Assisting people to fight for their liberty is at the heart of the caseworkers’ roles at Asylum Link. As well as the initial applications, they’ll support people to appeal unsuccessful claims. They’ll also look to assist with any housing problems their clients face and offer to help with access to GPs and other healthcare. Handling such challenges, says Amanda, is a perfect opportunity to promote the social work value of anti-oppressive practice.
The role inevitably involves tapping into other local resources. Asylum Link works closely with local branches of Refugee Action, the British Red Cross and Migrant Help to help secure everything from interpreters to emergency financial support for people. The charity also works with statutory services including councils, the Home Office, the police, GPs, MerseyCare and other health providers. As an independent agency Asylum Link will also challenge statutory agencies’ decisions where necessary.
A tale of two cases
As is so often the situation when complex cases are involved, the success of ‘multi-agency working’ varies. The conference hears about two cases. In one, a man faced accommodation problems after his release from an immigration detention centre. Asylum Link offered a “safe space” for him to tell his story (“I had that space to sit with him. We built up that trust. It was heartbreaking,” his caseworker recalls). After taking on the case they worked with the Home Office and Serco (who run the detention centre) to resolve the problems. It was a positive outcome in a field of work when they’re often hard to come by.
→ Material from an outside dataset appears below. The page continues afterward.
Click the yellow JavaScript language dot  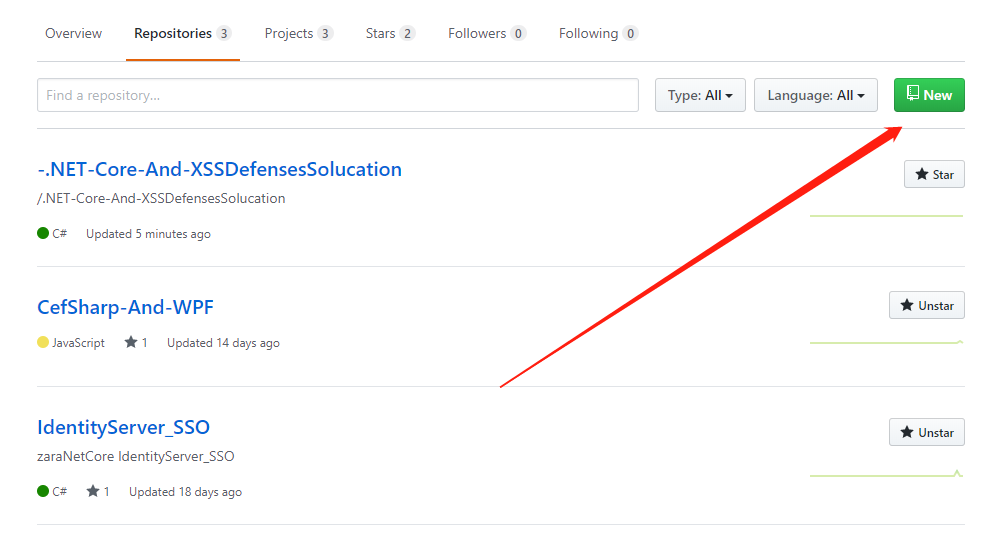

The second case was very different. A family seeking asylum after fleeing their home country had been left homeless after having an application for accommodation refused by the Home Office. Asylum Link appealed the decision. They were worried about what would happen with the family’s children. The caseworker also contacted social services, who suggested taking the family to the police station. The police said it “wasn’t their issue” and needed to be handled by social services.
Asylum Link eventually found the family emergency accommodation for one night. Various other twists and turns to the case resulted in social services eventually assessing the family, which in turn resulted in them being accommodated. The experience, to quote the caseworker who supported the family, “wasn’t the best”.
Asylum Link is feeling the knock-on effects of the growing pressure on social services to gatekeep the support they offer, Durani says. As a voluntary service, Asylum Link can sometimes be seen as a resource to replace, rather than complement, social services support. There is also, he says, a lack of expertise among some statutory services in dealing with asylum seekers. The situation has led to instances where councils have refused to even assess people.
“I have had to threaten social services with court action to make them do assessments, arguing their duties under the Children Act and human rights and community care legislation. Rules should not get bent to keep the costs down,” he says.
“There are many great social workers but there are some where I find them behaving like immigration officers and directly contradicting our social work values. Our role as social workers is to care for people. We cannot bend the values that shape the social work profession.”